If I was rude, if I was selfish, ego centered, confusing or just plain mean, please, let me know. Insult me, retaliate and take fucking revenge. Do as you please, but let me know where was I wrong. 

1 comment:

  1. I know that everything happens for a reason, every parasite has it's gorging to do, every martir has it's pieces to pick up afterwards and every artist has it's shitload of adversity to face every single moment with parametric and oscilating intensities. Think of it as a soundwave, with a peak and a low, depending on the frequency you somehow manage to stand in, the longer or shorter time lapses will occur between ups and downs.

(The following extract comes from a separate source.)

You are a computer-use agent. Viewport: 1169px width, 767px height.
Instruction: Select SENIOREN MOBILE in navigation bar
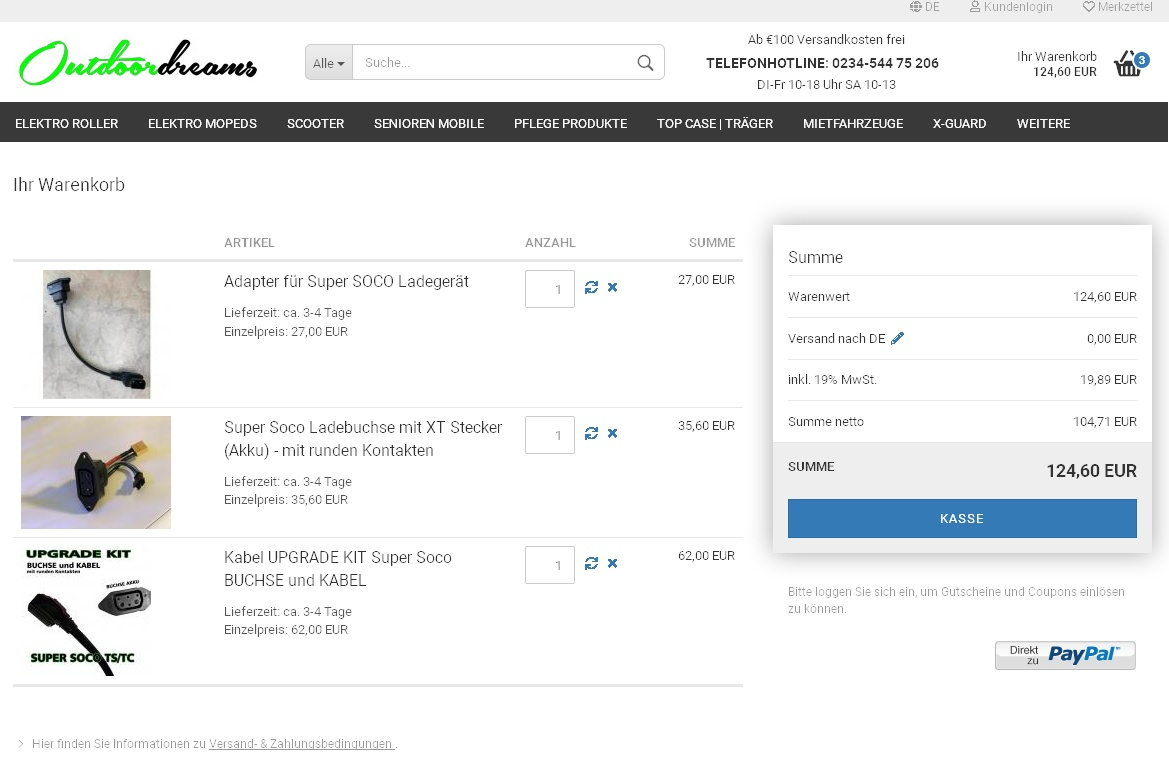point(429,124)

    I've chosen demons to resonate with my own, kind of exorcise them if you will. To be pulverized in the midst of the abyss, only to be resynthetized in a better form afterwards, stronger, refined and forward learnt on myself and my nature. I can only say that I give light to darkness, so I can identify that darkness in me and turn it into a shade (just for contrast) while moving towards what I want, away from what I don't, identifying it's resonance within me. Putting yourself in other people's place is a good way to not do to others what you don't like to be done to you, it's a simple exercise, technical even, but effective and bulshit and drama free.
    However, even do I don't reflect that much on people, I do believe in reflection as a way of communication, and if someone is gratuitiously mean to me, that's exactly what I'm gonna give back, with dignity to not loose my north in the process.